→ PROBLEM DETAILS
If a line of the material contains "computer", copy it.

→ ENTRIES SHOWN

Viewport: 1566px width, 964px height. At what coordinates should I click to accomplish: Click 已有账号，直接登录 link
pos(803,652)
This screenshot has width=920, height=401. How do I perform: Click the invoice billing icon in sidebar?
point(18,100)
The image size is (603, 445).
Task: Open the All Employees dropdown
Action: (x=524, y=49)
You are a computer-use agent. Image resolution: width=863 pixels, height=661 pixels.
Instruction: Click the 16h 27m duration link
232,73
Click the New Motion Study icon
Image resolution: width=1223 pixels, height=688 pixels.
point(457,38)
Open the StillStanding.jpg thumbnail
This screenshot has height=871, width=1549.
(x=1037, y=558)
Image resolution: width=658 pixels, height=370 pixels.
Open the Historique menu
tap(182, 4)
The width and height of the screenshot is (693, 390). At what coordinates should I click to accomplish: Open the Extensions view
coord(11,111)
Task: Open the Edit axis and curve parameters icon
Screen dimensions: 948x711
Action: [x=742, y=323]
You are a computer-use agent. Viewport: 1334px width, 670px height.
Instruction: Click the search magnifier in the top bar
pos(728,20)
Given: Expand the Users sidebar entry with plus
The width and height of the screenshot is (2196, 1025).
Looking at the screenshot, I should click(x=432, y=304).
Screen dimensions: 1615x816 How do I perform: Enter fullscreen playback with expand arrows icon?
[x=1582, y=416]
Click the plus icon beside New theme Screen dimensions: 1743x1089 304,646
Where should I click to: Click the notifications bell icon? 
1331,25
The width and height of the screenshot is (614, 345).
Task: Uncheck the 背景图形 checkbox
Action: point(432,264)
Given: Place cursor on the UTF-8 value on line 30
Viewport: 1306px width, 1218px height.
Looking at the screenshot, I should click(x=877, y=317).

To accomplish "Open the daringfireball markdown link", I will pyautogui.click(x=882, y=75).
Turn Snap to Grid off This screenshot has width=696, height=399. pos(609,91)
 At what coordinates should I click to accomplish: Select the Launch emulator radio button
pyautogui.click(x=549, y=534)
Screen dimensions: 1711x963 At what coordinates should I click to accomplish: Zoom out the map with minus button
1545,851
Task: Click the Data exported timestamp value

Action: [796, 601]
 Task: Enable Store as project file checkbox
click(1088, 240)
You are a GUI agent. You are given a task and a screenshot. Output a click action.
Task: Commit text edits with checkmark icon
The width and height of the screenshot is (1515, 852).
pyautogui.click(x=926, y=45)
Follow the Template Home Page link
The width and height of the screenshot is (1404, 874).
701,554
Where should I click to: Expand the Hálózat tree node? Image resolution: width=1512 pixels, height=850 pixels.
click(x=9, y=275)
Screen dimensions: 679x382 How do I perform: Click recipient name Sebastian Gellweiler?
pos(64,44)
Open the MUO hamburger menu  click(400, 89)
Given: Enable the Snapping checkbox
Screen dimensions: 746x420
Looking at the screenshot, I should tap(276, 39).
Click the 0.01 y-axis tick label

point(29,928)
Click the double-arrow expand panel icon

→ REPLY
You are a computer-use agent. Image resolution: width=863 pixels, height=661 pixels.
You are a computer-use agent. Viewport: 1334px width, 670px height.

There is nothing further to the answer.